The exercise: Write out the lines below as a numbered list, leaving out any blank lines.

>> BEGIN Entries shown

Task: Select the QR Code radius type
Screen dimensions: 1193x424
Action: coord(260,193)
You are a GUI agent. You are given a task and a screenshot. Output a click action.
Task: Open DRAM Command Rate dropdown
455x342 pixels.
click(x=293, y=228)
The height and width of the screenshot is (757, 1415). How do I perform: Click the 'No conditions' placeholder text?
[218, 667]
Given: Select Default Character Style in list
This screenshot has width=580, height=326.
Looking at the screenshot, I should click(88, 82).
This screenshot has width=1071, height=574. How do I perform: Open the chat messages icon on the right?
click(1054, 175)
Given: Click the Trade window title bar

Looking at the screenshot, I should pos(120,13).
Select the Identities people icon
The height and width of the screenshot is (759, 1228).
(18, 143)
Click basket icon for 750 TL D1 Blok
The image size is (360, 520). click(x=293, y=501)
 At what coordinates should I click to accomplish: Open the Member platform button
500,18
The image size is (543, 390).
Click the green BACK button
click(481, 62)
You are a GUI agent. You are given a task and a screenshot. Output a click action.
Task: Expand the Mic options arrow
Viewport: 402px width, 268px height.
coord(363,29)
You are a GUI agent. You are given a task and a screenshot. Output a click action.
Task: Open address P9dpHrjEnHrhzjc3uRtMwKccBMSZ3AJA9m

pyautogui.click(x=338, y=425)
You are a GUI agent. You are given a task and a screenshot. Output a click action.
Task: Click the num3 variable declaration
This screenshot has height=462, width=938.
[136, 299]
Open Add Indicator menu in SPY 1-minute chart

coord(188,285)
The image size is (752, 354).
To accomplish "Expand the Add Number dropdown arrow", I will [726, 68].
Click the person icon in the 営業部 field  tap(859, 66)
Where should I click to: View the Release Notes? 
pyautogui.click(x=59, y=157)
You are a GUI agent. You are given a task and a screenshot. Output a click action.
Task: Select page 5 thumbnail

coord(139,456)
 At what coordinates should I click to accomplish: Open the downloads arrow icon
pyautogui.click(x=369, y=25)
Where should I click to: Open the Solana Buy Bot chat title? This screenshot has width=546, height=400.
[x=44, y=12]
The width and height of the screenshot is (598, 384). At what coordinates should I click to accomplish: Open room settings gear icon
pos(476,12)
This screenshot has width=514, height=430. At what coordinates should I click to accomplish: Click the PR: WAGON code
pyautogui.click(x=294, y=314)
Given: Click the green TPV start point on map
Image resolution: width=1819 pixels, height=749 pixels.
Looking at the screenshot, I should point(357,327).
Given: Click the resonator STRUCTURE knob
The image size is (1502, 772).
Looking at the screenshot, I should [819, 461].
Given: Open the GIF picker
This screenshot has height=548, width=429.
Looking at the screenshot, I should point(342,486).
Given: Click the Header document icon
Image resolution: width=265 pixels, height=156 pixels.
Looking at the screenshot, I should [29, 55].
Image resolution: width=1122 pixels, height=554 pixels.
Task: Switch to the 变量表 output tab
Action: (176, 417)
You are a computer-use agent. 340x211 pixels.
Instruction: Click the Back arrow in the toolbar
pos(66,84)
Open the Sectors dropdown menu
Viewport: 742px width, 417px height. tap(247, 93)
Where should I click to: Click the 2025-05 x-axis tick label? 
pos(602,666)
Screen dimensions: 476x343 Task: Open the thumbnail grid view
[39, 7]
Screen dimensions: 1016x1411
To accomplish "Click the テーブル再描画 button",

>> END Entries shown

Task solution:
1. Task: Select the QR Code radius type
2. Screen dimensions: 1193x424
3. Action: coord(260,193)
4. You are a GUI agent. You are given a task and a screenshot. Output a click action.
5. Task: Open DRAM Command Rate dropdown
6. 455x342 pixels.
7. click(x=293, y=228)
8. The height and width of the screenshot is (757, 1415). How do I perform: Click the 'No conditions' placeholder text?
9. [218, 667]
10. Given: Select Default Character Style in list
11. This screenshot has width=580, height=326.
12. Looking at the screenshot, I should click(88, 82).
13. This screenshot has width=1071, height=574. How do I perform: Open the chat messages icon on the right?
14. click(1054, 175)
15. Given: Click the Trade window title bar
16. Looking at the screenshot, I should pos(120,13).
17. Select the Identities people icon
18. The height and width of the screenshot is (759, 1228).
19. (18, 143)
20. Click basket icon for 750 TL D1 Blok
21. The image size is (360, 520). click(x=293, y=501)
22.  At what coordinates should I click to accomplish: Open the Member platform button
23. 500,18
24. The image size is (543, 390).
25. Click the green BACK button
26. click(481, 62)
27. You are a GUI agent. You are given a task and a screenshot. Output a click action.
28. Task: Expand the Mic options arrow
29. Viewport: 402px width, 268px height.
30. coord(363,29)
31. You are a GUI agent. You are given a task and a screenshot. Output a click action.
32. Task: Open address P9dpHrjEnHrhzjc3uRtMwKccBMSZ3AJA9m
33. pyautogui.click(x=338, y=425)
34. You are a GUI agent. You are given a task and a screenshot. Output a click action.
35. Task: Click the num3 variable declaration
36. This screenshot has height=462, width=938.
37. [136, 299]
38. Open Add Indicator menu in SPY 1-minute chart
39. coord(188,285)
40. The image size is (752, 354).
41. To accomplish "Expand the Add Number dropdown arrow", I will [726, 68].
42. Click the person icon in the 営業部 field  tap(859, 66)
43. Where should I click to: View the Release Notes? 
44. pyautogui.click(x=59, y=157)
45. You are a GUI agent. You are given a task and a screenshot. Output a click action.
46. Task: Select page 5 thumbnail
47. coord(139,456)
48.  At what coordinates should I click to accomplish: Open the downloads arrow icon
49. pyautogui.click(x=369, y=25)
50. Where should I click to: Open the Solana Buy Bot chat title? This screenshot has width=546, height=400.
51. [x=44, y=12]
52. The width and height of the screenshot is (598, 384). At what coordinates should I click to accomplish: Open room settings gear icon
53. pos(476,12)
54. This screenshot has width=514, height=430. At what coordinates should I click to accomplish: Click the PR: WAGON code
55. pyautogui.click(x=294, y=314)
56. Given: Click the green TPV start point on map
57. Image resolution: width=1819 pixels, height=749 pixels.
58. Looking at the screenshot, I should point(357,327).
59. Given: Click the resonator STRUCTURE knob
60. The image size is (1502, 772).
61. Looking at the screenshot, I should [819, 461].
62. Given: Open the GIF picker
63. This screenshot has height=548, width=429.
64. Looking at the screenshot, I should point(342,486).
65. Given: Click the Header document icon
66. Image resolution: width=265 pixels, height=156 pixels.
67. Looking at the screenshot, I should [29, 55].
68. Image resolution: width=1122 pixels, height=554 pixels.
69. Task: Switch to the 变量表 output tab
70. Action: (176, 417)
71. You are a computer-use agent. 340x211 pixels.
72. Instruction: Click the Back arrow in the toolbar
73. pos(66,84)
74. Open the Sectors dropdown menu
75. Viewport: 742px width, 417px height. tap(247, 93)
76. Where should I click to: Click the 2025-05 x-axis tick label? 
77. pos(602,666)
78. Screen dimensions: 476x343 Task: Open the thumbnail grid view
79. [39, 7]
80. Screen dimensions: 1016x1411
81. To accomplish "Click the テーブル再描画 button",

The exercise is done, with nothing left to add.